Review: Kacey Musgraves is a radical optimist on the blissed-out ‘Golden Hour’
The promise of new love meets the thrill of new sounds on “Golden Hour,” Kacey Musgraves’ knockout of a third studio album.
“Kiss full of color makes me wonder where you’ve always been,” the 29-year-old country star sings in “Butterflies,” before adding, “I was hiding in doubt till you brought me out of my chrysalis.”
The song layers folky guitar over a loping bass groove, but when Musgraves gets to that final word, her voice transforms into what could be a choir of robots — a nifty Space Age touch in a tune about life down here on Earth.
Moments as vivid as that one are typical of Musgraves, a deeply crafty singer and songwriter who broke out with her Grammy-winning 2013 debut, “Same Trailer Different Park,” and topped Billboard’s country chart with 2015’s “Pageant Material.”
But where those proudly rootsy records cast a warm yet skeptical eye on family and tradition — an approach that led some to misunderstand Musgraves as an outlaw — here she’s consumed by fresh romance in songs that trick out acoustic arrangements with synths and vocoders and even the occasional disco groove.
“I used to get sad and lonely when the sun went down,” she sings in the title track, “But it’s different now ’cause I love the light that I’ve found in you.”
“Golden Hour” follows Musgraves’ marriage last year to Ruston Kelly, a fellow musician she said she met at Nashville’s famed Bluebird Cafe. And in track after track she describes their relationship with a kind of euphoria she hasn’t displayed before.
In “Butterflies” her guy is the one who “untangled all the strings ’round my wings” and allowed her to reach cloud nine. The lushly harmonized “Happy & Sad” finds her “with tears in my eyes” because she’s “never been this far off the ground.”
Then there’s “Oh, What a World,” a gorgeous psychedelic-country jam in which Musgraves compares her husband to “plants that grow and open your mind” and “things that swim with a neon glow.”
Throughout the album, the singer and her co-producers, Ian Fitchuk and Daniel Tashian, surround Musgraves’ voice and guitar with dreamy textures that give the music a buoyant quality in keeping with all those references to getting high.
More than once the music recalls Fleetwood Mac’s “Tango in the Night,” still a benchmark for artists looking to capture an appealing lost-in-space sensation.
Yet Musgraves also knows how to temper the hippie-dippy stuff with more plainspoken moments, as in “Mother,” a disarming piano ballad about missing her mom.
“Hope my tears don’t freak you out,” she sings, narrating an emotional LSD trip, “They’re just kind of coming out.” Elsewhere, in the crisp and yearning “Lonely Weekend,” she’s bumming around while her man’s out of town: “I keep looking at my phone, putting it back down.”
But she’s OK about it, she decides, since “it’s all right to be alone sometimes.”
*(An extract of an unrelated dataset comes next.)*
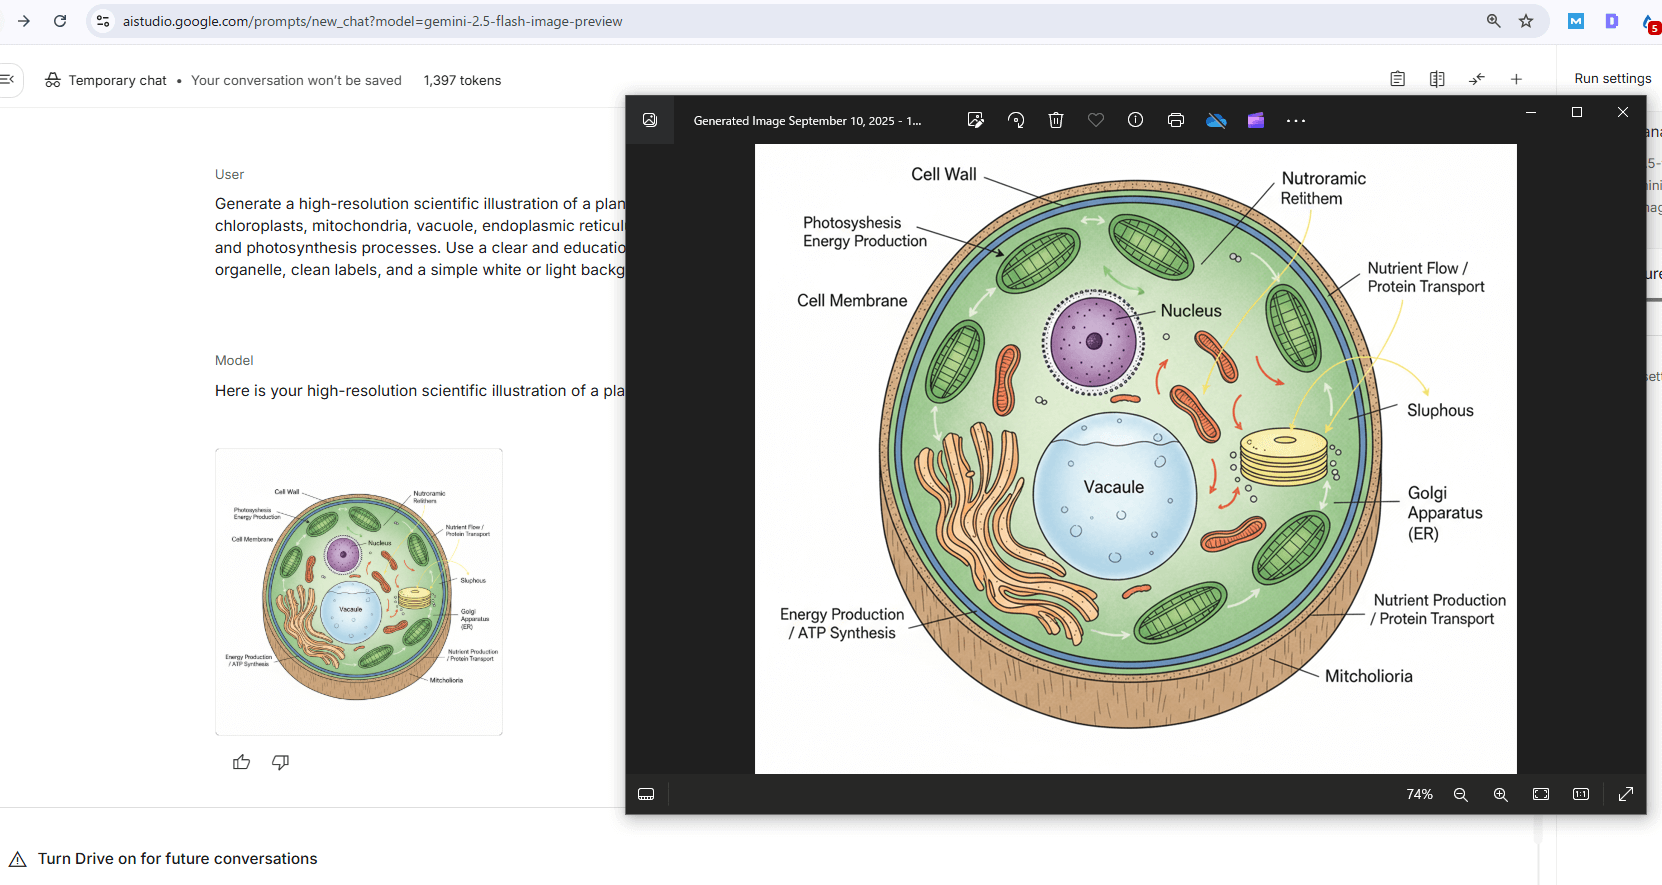
Task: Open the See more three-dots menu
Action: pyautogui.click(x=1295, y=120)
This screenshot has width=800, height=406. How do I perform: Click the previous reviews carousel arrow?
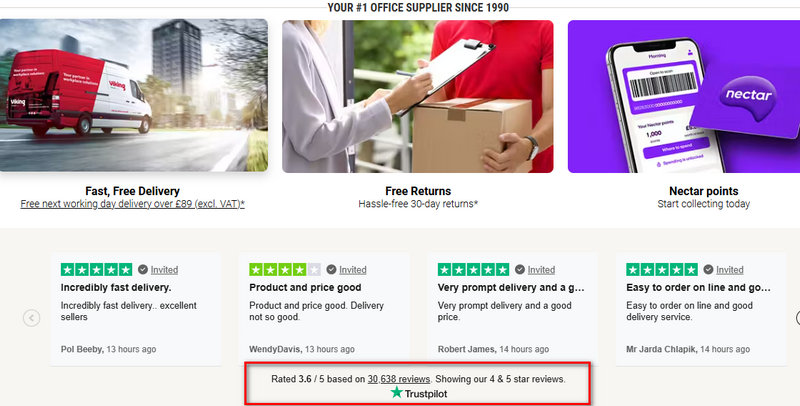31,318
In a funny way, the radical optimism of “Golden Hour” feels far more rebellious than any of Musgraves’ earlier work, which many fans took as a condemnation of small-town orthodoxy.
But that wasn’t quite right: More a libertarian than a true progressive, Musgraves has long preached a gospel of gritty if cheerful self-determination, one that spread quickly after her debut was met with near-universal acclaim.
Today, five years after “Same Trailer Different Park,” country music is full of young women — from Maren Morris to Ashley McBryde to Maddie & Tae (of the deathless “Girl in a Country Song”) — poking holes in all kinds of received wisdom.
Which is great, of course: No longer may bros in backward baseball caps roam the heartland unchallenged.
What that means, though, is that Musgraves would’ve been less likely to stand out with another record that allowed listeners to view her as a flinty apostate.
That she didn’t make that record — that instead she made one as blissed-out as “Golden Hour” — doesn’t just reflect the happy events of Musgraves’ life.
It suggests she’s even savvier than she first appeared.